A hope—or a command—moved his numb body to join the disassembly. It didn't solve the core problem, but gave a temporary goal—and that was exactly what was needed.

"Good. Next, we go upstairs."

"Why?"

"Because I've already searched below." Before leaving, Kraft pressed against the window ledge, observing the glowing red mist one last time—it had reached the village's edge, its source hidden beneath layers.

Must admit: these mushroom solitaries were terrifyingly vigorous—but they also offered great advantages.

No need to fear footsteps; the ubiquitous velvety fungal carpet allowed bolder movement, as long as one avoided swollen wooden objects—most already collapsed under their own weight, a few like the door Ma Ding tried to open, crumbling at the slightest touch.

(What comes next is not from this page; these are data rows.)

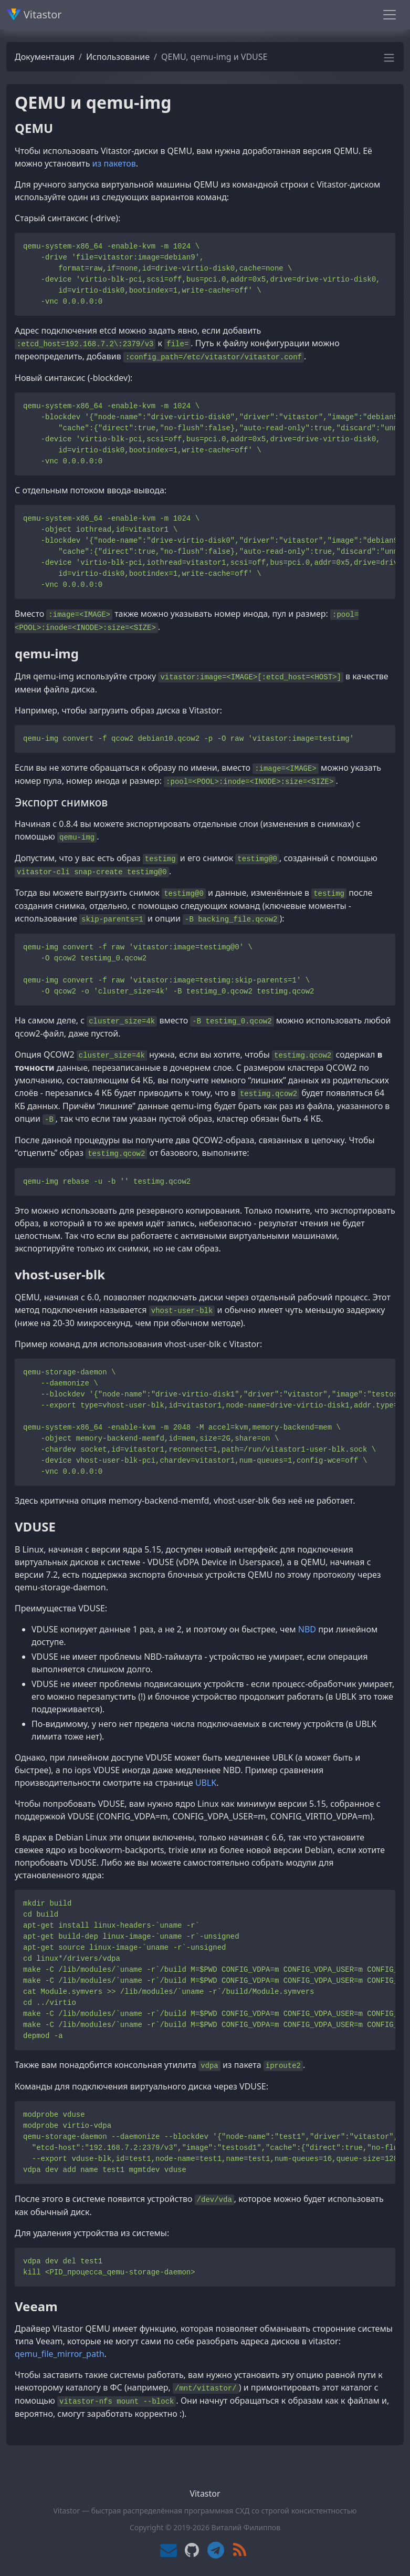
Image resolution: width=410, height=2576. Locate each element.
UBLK (205, 1782)
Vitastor (34, 14)
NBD (307, 1629)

Their route followed their earlier search pattern. Kraft even casually picked up a net of oil jars from beside a hall pillar. Ma Ding couldn't fathom why such items existed here—or how Kraft knew they'd be there—until they found Kuop silently crouched behind a door upstairs, hammer in hand, as if waiting for ages. He finally confirmed: these master and servant had prior experience.

"And now?"

"Now, we go to the study." With clear purpose, Kraft headed straight for the study. If any location held the epicenter of this disaster, the deepest point corresponding to the body that had lifted its torso—apparently possessing sentience—was the prime suspect.

His instinct proved likely correct: as they neared, the corridor's mushroom solitaries grew denser, nearly blocking all passage, forcing them to squeeze through gaps between colossal fungi.

When they arrived, flickering red light from the village houses now reached the window ledge, rippling across the ceiling draped with hanging mycelium.

Unlike the empty desk in the real world, this one bore repeated, layered scratches from cleaning away fungal growth, and several scattered manuscripts—paper and handwriting strikingly familiar.

This time, Kraft carefully observed the surroundings—no lurking figures—and gently lifted the few manuscripts, poorly preserved but far better than those outside.

Their paper matched the one Jiazaishengdianlide, bearing the same torn edge—clearly ripped violently from a book. The handwriting flowed in connected strokes, likely from a personal journal, with irregular paragraph breaks. Slight variations in letter width and height suggested multiple writing sessions, not one continuous entry.

【A Research Draft】

It detailed how the author repeatedly dreamed of falling asleep in his room, sensing a strange "attention." Driven by curiosity, he deemed this recurring phenomenon a pattern worth studying, and began recording it.

Most entries afterward described daily dreams, gradually becoming more detailed and lengthy—from single sentences to paragraphs, eventually establishing evaluation criteria: time, dream self-awareness, awakening time.

He also sought others with similar experiences, to prove it wasn't a personal mental breakdown. Results were poor: either their cases didn't match, or they faked it to collect his payment. He finally found a suspected case from another city—only for correspondence to mysteriously cease.

He invited friends to stay overnight—but none reported similar symptoms.

The record continued. On the second page onward, a startling new evaluation criterion appeared at the end.

【Brightness】

White light—the white light illuminating the dark dreams.